▶ [Text block]
+--
Editor's draft 12/24/2011, see Overview for copyright, caveats, etc.
The primary distinction between this work and previous W3Canalyses of evolution of the web is that it specifically addresses the HTML-style cycle of experimentation and adoption. In particular, it is accepted that the breaking "the HTML cycle" isn't feasible, and that a new model of extensibility is needed.
The primary approach is to formalize the compatibility relationship between implementation, specification, and language.
This section primarily establishes a framework for discussing evolution in those terms. The terms used here have broad use in computer science and in W3C documents in particular, but the uses may vary. The goal of these definitions is to establish a common framework for this document of terms that it seems necessary to reduce some of the ambiguity. While some of the definitions here may not correspond to every use of the term, the goal of these definitions is intended to be precise enough for use in the rest of the document.
+--
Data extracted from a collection
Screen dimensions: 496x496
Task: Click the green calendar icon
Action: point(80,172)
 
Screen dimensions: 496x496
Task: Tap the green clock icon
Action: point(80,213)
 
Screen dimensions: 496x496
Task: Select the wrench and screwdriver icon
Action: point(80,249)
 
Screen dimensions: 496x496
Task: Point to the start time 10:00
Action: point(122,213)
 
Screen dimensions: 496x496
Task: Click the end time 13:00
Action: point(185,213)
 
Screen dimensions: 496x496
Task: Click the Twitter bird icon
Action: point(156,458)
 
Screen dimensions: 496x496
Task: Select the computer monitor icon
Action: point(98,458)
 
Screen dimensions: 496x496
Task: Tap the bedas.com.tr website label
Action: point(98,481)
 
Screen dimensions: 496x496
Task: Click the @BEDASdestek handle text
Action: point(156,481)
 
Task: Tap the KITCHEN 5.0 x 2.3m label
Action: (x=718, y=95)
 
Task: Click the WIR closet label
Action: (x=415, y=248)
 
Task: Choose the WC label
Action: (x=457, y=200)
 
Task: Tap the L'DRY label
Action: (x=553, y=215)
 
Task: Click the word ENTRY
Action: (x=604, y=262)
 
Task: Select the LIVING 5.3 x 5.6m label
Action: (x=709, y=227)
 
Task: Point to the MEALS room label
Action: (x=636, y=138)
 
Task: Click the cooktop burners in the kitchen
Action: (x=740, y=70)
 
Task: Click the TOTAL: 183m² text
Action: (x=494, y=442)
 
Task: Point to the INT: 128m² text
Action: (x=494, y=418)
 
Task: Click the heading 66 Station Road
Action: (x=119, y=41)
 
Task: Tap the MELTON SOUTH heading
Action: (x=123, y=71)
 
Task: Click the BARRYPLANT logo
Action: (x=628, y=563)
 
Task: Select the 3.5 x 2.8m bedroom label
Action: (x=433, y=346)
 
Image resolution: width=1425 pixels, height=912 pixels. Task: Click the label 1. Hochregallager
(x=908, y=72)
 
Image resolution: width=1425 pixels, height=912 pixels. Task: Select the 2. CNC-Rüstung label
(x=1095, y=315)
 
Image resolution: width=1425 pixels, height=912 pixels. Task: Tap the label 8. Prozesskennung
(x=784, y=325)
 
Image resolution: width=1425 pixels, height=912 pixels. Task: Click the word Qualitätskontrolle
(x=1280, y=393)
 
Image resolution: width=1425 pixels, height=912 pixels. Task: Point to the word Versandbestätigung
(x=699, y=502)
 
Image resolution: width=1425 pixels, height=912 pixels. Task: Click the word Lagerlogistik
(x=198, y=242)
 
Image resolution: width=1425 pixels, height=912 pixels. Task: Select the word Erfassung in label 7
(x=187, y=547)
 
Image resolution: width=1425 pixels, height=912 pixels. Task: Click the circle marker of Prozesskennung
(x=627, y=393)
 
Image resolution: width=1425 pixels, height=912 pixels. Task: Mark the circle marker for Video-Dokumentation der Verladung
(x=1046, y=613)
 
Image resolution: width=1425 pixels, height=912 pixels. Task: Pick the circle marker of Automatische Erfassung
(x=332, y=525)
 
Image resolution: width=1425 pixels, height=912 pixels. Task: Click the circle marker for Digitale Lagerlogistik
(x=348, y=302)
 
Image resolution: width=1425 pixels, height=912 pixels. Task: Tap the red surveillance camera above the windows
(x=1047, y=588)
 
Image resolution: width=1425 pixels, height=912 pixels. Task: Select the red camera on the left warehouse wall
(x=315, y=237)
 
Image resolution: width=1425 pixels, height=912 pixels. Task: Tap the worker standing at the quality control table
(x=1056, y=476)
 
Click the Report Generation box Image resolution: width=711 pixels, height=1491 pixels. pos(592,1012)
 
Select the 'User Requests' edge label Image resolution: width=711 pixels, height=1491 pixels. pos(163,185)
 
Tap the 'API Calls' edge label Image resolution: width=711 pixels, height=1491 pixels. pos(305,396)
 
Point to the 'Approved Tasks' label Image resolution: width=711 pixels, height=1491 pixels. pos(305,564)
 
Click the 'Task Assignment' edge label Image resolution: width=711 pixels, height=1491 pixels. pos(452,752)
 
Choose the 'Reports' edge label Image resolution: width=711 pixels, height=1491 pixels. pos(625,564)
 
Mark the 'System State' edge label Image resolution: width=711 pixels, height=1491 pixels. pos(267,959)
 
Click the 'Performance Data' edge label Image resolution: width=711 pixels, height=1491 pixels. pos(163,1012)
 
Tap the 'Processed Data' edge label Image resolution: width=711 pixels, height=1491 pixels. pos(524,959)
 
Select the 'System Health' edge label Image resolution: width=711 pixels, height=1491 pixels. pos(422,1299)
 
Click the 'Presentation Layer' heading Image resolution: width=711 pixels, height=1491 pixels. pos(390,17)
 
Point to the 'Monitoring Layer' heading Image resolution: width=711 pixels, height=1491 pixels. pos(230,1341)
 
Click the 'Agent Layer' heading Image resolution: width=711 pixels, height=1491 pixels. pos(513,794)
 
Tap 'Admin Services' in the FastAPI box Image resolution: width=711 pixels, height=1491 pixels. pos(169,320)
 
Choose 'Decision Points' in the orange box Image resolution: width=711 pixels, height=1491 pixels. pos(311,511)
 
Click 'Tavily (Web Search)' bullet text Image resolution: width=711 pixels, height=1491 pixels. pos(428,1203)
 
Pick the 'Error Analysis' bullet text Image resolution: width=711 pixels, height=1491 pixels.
+--
▶ [Objectives]
1. Answer these questions using the text on web evolution that precedes the data:
(a) What date is given for the editor's draft?
(b) What compatibility relationship does the primary approach aim to formalize?
(c) Given that breaking "the HTML cycle" is judged not feasible, what does the text say is needed?
2. Write the next portion of the text on web evolution, starting after its final sentence.

▶ [Written answers]
1.
(a) 12/24/2011
(b) The compatibility relationship between implementation, specification, and language.
(c) A new model of extensibility.

2.
Three Strands: Language, Implementation, Specification
When considering evolution, three aspects evolve together, but not in lock step: languages, their implementations, and their specifications. That evolution is linked, but not in lock step. To make an analogy with natural languages, there are languages, dialects and words which evolve; there are dictionaries which describe or proscribe those languages, and there are people, groups, and communities which use those languages to communicate. Similarly, we can discuss evolution in terms of concepts:
- protocol
- a general term for a way in which agents interact, according to some set of rules and meaning; a [communication protocol] (HTTP is a protocol. SMTP is a protocol for sending mail.)
- language
- a term used in this document to cover [formal languages] and [file format]s used communication. (HTML, CSS are languages. JPEG and PNG are 'file formats', but considered 'languages' for this document.)
- protocol element
- a component of one or more protocols or languages defined or described independently. (A URI, the specification of a gradient, a HTTP request method, a date string: are protocol elements)
- implementation
- Software installed by agents to manage the interaction with others. (Internet Explorer, Apache HTTP, Squid are implementations)
- specification
- a technical document which describes (some part of) a protocol, language, or protocol element, and gives rules for how implementations of them are expected to behave. (an 'editor's draft', Internet draft, proposed standard are specifications)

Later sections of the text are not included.